Penn State Professor Talks Danger of Fake News

Story posted January 26, 2021 in CommRadio, News by Emily Grill

STATE COLLEGE, Pa. — Fake news has significantly taken over the media in past years and has only gotten worse with the COVID-19 pandemic. Dr. S. Shaym Sundar, founder of the Media Effects Research laboratory and professor at Penn State, led a seminar on Tuesday afternoon discussing the long-lasting effects of fake news in the media.

Sundar began the presentation by posing the question, “Why do we fall for fake news, and what can we do about it?”

He gave some background, saying that the fake news phenomena is not new and has been around for a few decades. However, it really took off with the 2016 presidential election.

Sundar offered two main points as to how fake news is different now than it was years ago: the source of fake news and the modality of fake news.

Social media plays a huge role in the world of fake news, as anyone can post anything on nearly any platform. Once someone posts something, it is very easy to believe that it is true.

This was proven in an experiment Sundar constructed where he showed people various news stories from different platforms but did not tell them what platform he was showing them. Results of this experiment showed that people were more interested in the story told by alternative individuals rather than an official news source itself. This was surprising to Sundar, as all the stories he showed were the same.

Sundar’s experiment also proved that social media is the biggest factor in fake news.

When former President Trump was officially elected in 2016, fake news stories took the country by storm. People did not think much of these stories until they exceeded regular news stories. Today, and predominantly within the past year due to the COVID-19 pandemic, a whole new source of fake news took over with false stories about causes, possible cures and effects of the vaccine.

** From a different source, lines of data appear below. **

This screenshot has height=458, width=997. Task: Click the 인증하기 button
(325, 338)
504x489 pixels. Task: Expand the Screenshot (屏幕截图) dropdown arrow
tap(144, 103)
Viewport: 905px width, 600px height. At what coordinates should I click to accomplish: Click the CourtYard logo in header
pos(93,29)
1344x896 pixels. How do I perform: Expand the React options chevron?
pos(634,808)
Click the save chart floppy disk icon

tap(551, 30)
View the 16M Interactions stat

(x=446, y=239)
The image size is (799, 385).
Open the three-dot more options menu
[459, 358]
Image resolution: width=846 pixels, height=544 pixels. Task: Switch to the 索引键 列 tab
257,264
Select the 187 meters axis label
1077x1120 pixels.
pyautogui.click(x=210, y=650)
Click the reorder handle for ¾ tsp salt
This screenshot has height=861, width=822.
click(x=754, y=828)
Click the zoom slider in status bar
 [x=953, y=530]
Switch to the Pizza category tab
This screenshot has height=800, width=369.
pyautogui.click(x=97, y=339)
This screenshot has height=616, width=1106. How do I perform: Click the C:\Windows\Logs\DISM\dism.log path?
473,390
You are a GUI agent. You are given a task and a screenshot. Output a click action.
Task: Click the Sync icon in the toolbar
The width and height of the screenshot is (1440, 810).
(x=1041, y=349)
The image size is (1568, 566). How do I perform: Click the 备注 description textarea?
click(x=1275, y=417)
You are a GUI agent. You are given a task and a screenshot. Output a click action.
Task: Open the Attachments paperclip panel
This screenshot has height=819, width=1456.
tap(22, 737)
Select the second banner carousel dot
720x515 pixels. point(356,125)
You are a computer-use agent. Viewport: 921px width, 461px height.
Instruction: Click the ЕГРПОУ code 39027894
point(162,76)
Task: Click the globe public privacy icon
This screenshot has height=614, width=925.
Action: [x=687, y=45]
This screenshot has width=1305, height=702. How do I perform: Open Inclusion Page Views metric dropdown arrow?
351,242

With the virus putting a halt to just about everything, people are interested in making it go away, but this is very difficult, as much of the information put out is not credible.

Sundar showed a video example of fake news in his presentation of what was essentially a street fight between teenagers in Pakistan. News sources in India took that video and posted it, making it seem like it took place in India.

Using this example, Sundar explained the deadly consequences of video.

He used the term, “realism heuristic,” which is essentially the idea that if something seems real, it is credible.

In other words, if a viewer watches a video and reads a text, they are more likely to believe what the video is showing them because they can physically see what is going on, rather than just reading about it.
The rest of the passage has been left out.